I’m from Gastonia, North Carolina, which is west of Charlotte. It’s very Southern. Church on Sundays, Friday night football games, barbeques and confederate flags. 

My family went from lower to middle class over my childhood which is really interesting. I grew up with my mom, little sister and stepfather, who I call my father. My biological father was never in my life as he was in prison for most of my life, but he was always this person who I knew was in the shadows of my life . . . 

Life was good overall, I had a pretty fine childhood. I think one of the biggest challenges was to negotiate my identities . . . my queer identity, being Black . . . But I didn’t confront being gay until I left Gastonia. Navigating that was probably the hardest part of my time there. 

It sounds like it was a process.

Yes! I came out to myself when I got to college and then I came out to other people when I got to Michigan actually. The University of Michigan School of Social Work (UofM SSW) was the first time that I felt people didn’t care that I was gay. That was cool. 

Where did you go to college?

During my freshman year, I went to Oglethorpe University in Atlanta. That was an amazing experience where I learned to write. It is an unknown liberal arts college, but very rigorous. We had to take a course called Narratives of the Self where we read all the Great Books and they killed you with your writing. They made sure you were a supreme writer. I learned a lot there and then I transferred to the University of North Carolina at Greensboro my Sophomore year where I majored in anthropology and political science. [College] was easy there because I had already learned how to write so well.

Do you regret transferring? 

It’s interesting. I did not like going to UNC at all and I don’t have a lot of friends from there.  I treated college like a job that I needed to have. I worked my butt off. I did really well in college and I didn’t have a lot of friends because of that. I just stayed in the library.

I had always felt like I wasn’t smart enough in high school because all the white kids were told that they were smart. I knew that I was smart and I wanted to confirm that so I went to college very much with a purpose in ways that I don’t think I really grappled with. But now that I’m older, I’m like yeah . . .  I was a little serious in college.

Does that childhood yearning to prove yourself still run with you to this day? 

Absolutely. I am constantly trying to prove to myself and other people that I’m worthy.

Why did you choose social work? 

During undergrad I had an experience at a summer program at Harvard where I got to teach youth of underrepresented groups who did not pass their state tests in Massachusetts. I had some really phenomenal experiences with young people which helped me realize that I wanted to do direct practice with them. That’s why I decided to do my MSW (Master’s in Social Work) as opposed to law school.

You made a good choice my friend!

(Laughing) So I went to UofM SSW and it had great professors. Actually, for the first time, I felt comfortable enough to make friends, probably because I could be myself. It was a great experience. And I’m still very much connected to my classmates from Michigan. I went back to Michigan as a faculty member and I’m on the Alumni Board of Governors now. So Michigan has really shaped my academic and social work identity. At Michigan, I realized I didn’t want to be a direct practice social worker but I deeply held social work values and wanted to engage in a social work informed approach. I had these deep burning questions around equity, education and youth development that kept me focused on wanting to know more. So I had this idea to get a Ph.d. 
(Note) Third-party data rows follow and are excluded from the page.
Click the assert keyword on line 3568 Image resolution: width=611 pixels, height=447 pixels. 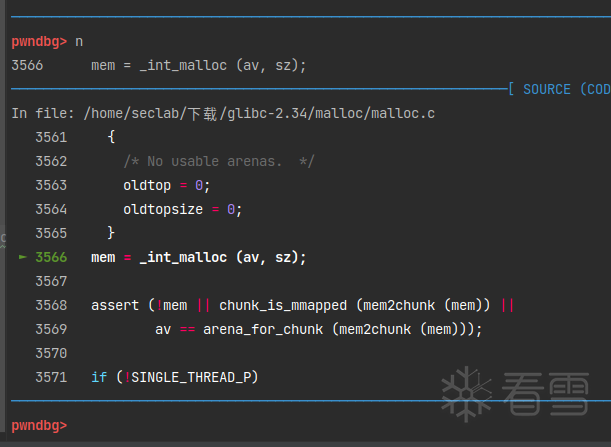115,305
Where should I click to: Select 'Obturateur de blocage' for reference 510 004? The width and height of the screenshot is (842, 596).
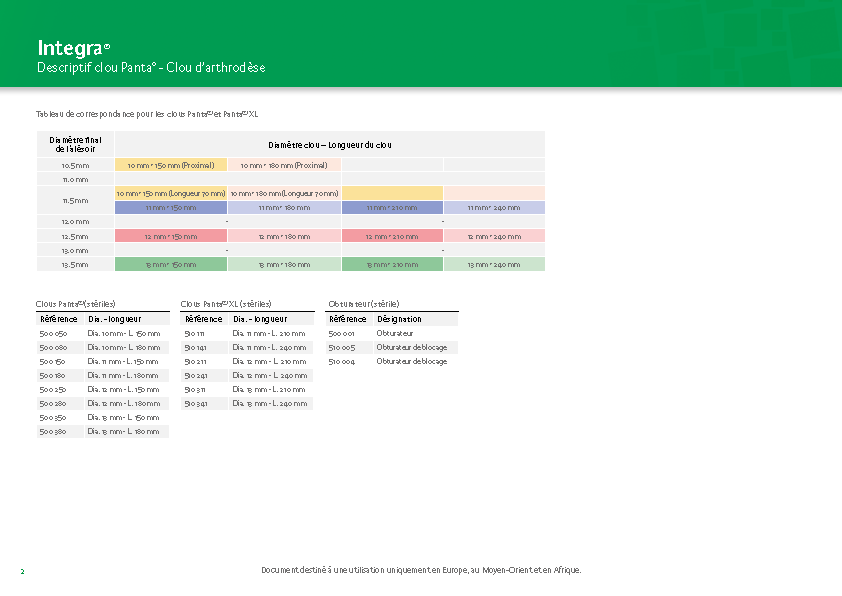click(412, 361)
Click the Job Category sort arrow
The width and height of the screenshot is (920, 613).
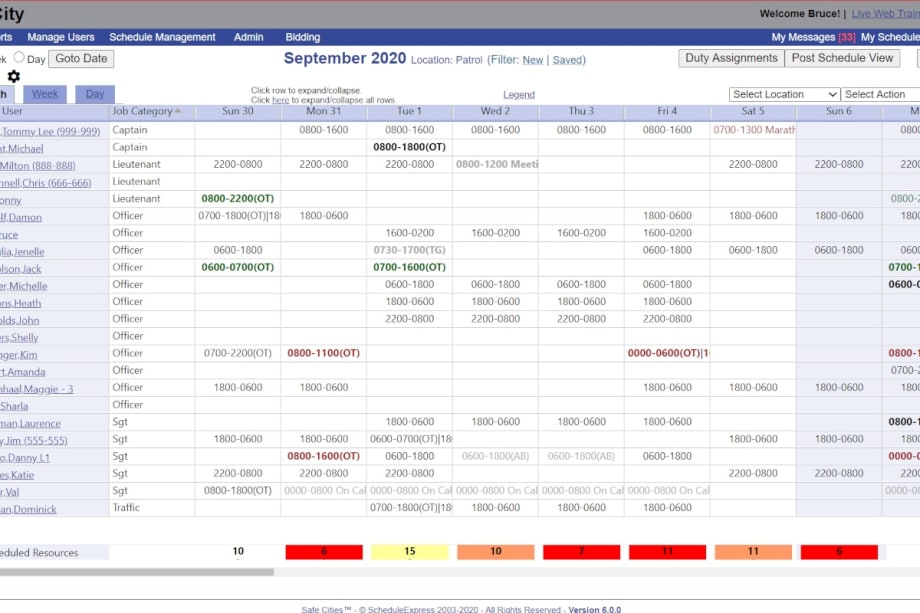coord(176,112)
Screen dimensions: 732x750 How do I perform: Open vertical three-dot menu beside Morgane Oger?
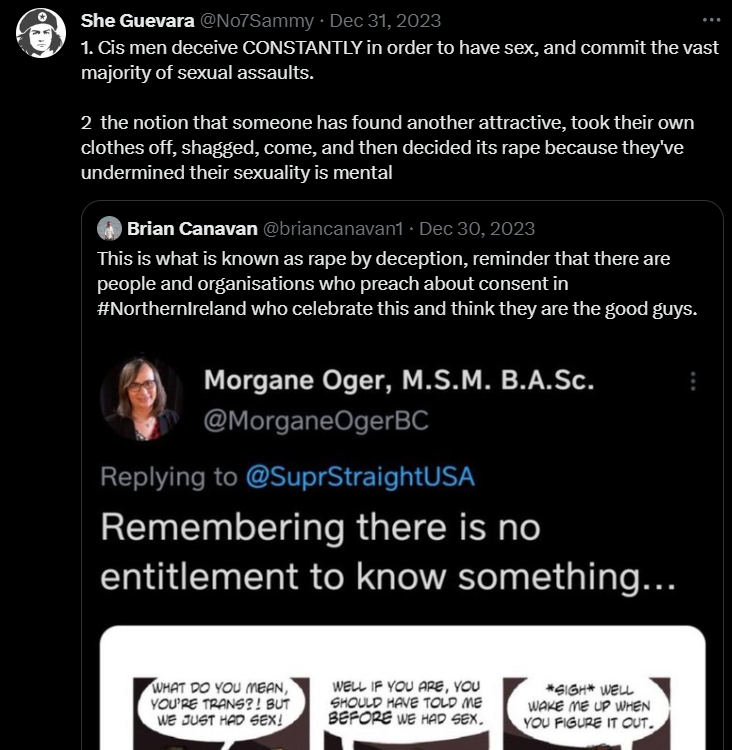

OH, you just decided to get your Ph.d., Got it.

(Laughing) You know. Yeah. It was about me proving to myself that “I can do this”. I only applied to one social work program and applied to a lot of education programs because I was really interested in the Black-White achievement gap, which was the term back then. I chose the University of Chicago because it was the only social work Ph.D. program where social work professors were doing education research that was really changing education policy in the city.

It was there that I learned how to be a researcher and learned about qualitative methodology and put it into practice. I was on a research team for three years where we worked with high schools for Black and Latinx youth. It became clear that violence and community level issues deeply impact how young people think about and perform in school. It was so pervasive. 

All violence? Or a particular type of violence? 

The experience of gun violence, specifically, which shocked me to my core. What kept young people away from school was the threat of gun violence and gangs. My interest in education became more refined and focused on community-level factors like community-based violence which affects how young people experience school. My dissertation was an ethnographic study of 20 high achieving Black boys at a high school in the West Side of Chicago, where I followed them around for one year. I wanted to understand how they maintained 4.0 GPAs while still staying connected and committed to their community life.

Was there a reason why you chose high achieving students? 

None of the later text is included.